→ YOUR OBJECTIVE
Repeat exactly, and only, the lines running from the one that holds "Kolczyki (594, 70)" to the end of the records.

____________

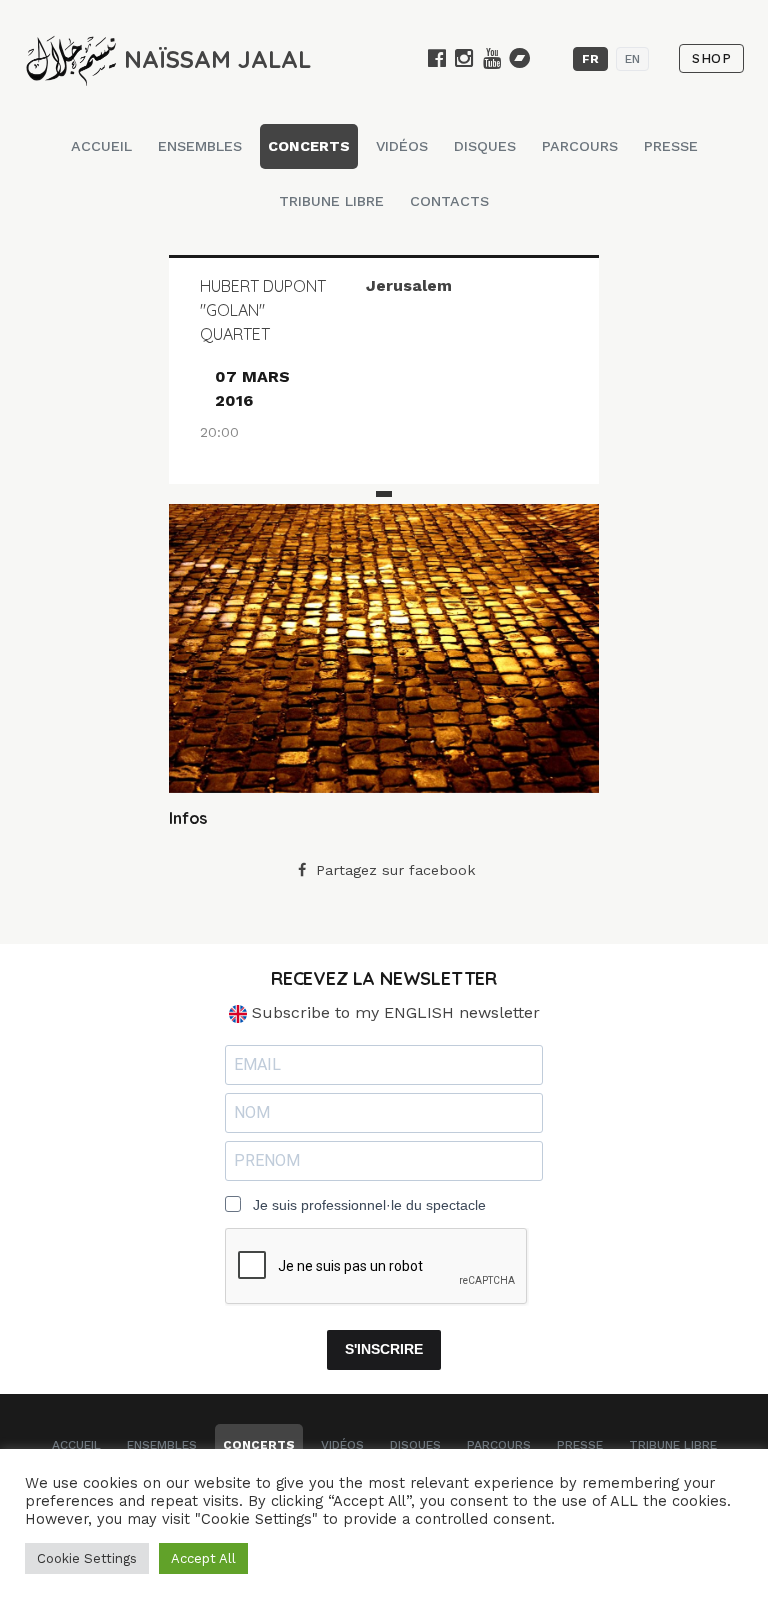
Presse (671, 146)
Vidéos (402, 146)
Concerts (309, 146)
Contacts (449, 201)
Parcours (580, 146)
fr (590, 59)
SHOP (711, 58)
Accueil (101, 146)
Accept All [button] (203, 1558)
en (632, 59)
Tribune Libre (331, 201)
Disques (485, 146)
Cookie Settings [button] (87, 1558)
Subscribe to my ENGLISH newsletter (393, 1012)
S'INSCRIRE (384, 1349)
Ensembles (200, 146)
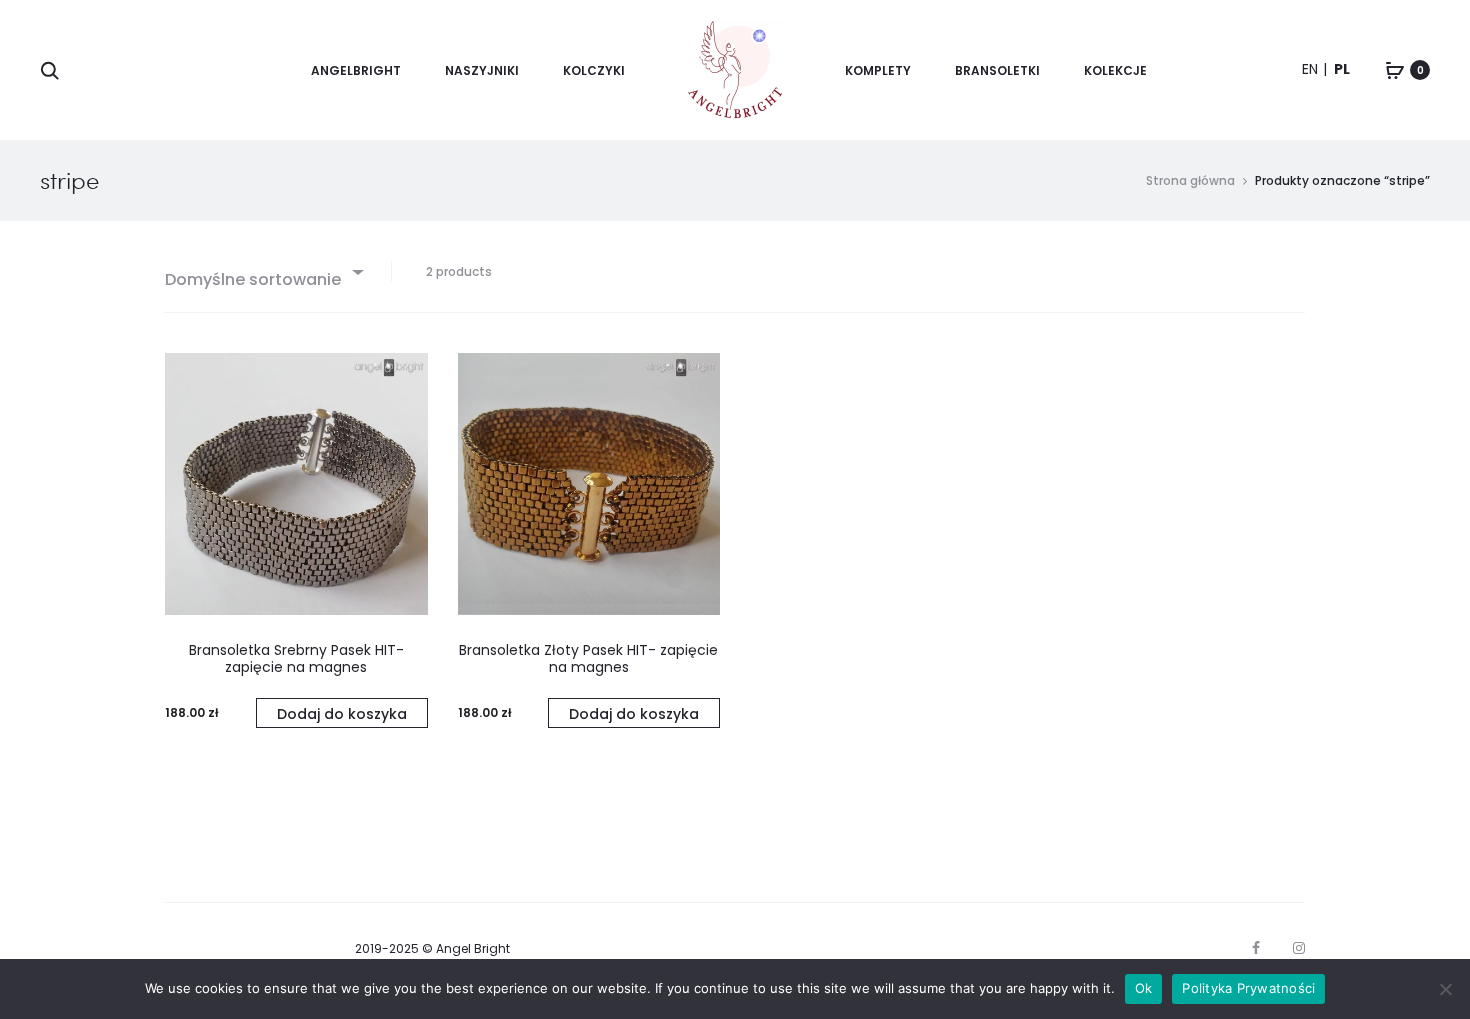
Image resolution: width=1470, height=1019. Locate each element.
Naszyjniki (482, 70)
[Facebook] (1256, 948)
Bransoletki (997, 70)
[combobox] (263, 271)
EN (1310, 69)
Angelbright (356, 70)
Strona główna (1190, 180)
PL (1342, 69)
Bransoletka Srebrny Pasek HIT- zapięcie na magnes (296, 658)
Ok (1144, 988)
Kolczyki (594, 70)
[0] (1395, 70)
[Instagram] (1299, 948)
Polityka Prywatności (1248, 988)
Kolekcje (1115, 70)
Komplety (878, 70)
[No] (1445, 989)
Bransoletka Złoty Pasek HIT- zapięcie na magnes (588, 658)
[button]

____________

→ EXERCISE ANSWER
Kolczyki (594, 70)
[0] (1395, 70)
[Instagram] (1299, 948)
Polityka Prywatności (1248, 988)
Kolekcje (1115, 70)
Komplety (878, 70)
[No] (1445, 989)
Bransoletka Złoty Pasek HIT- zapięcie na magnes (588, 658)
[button]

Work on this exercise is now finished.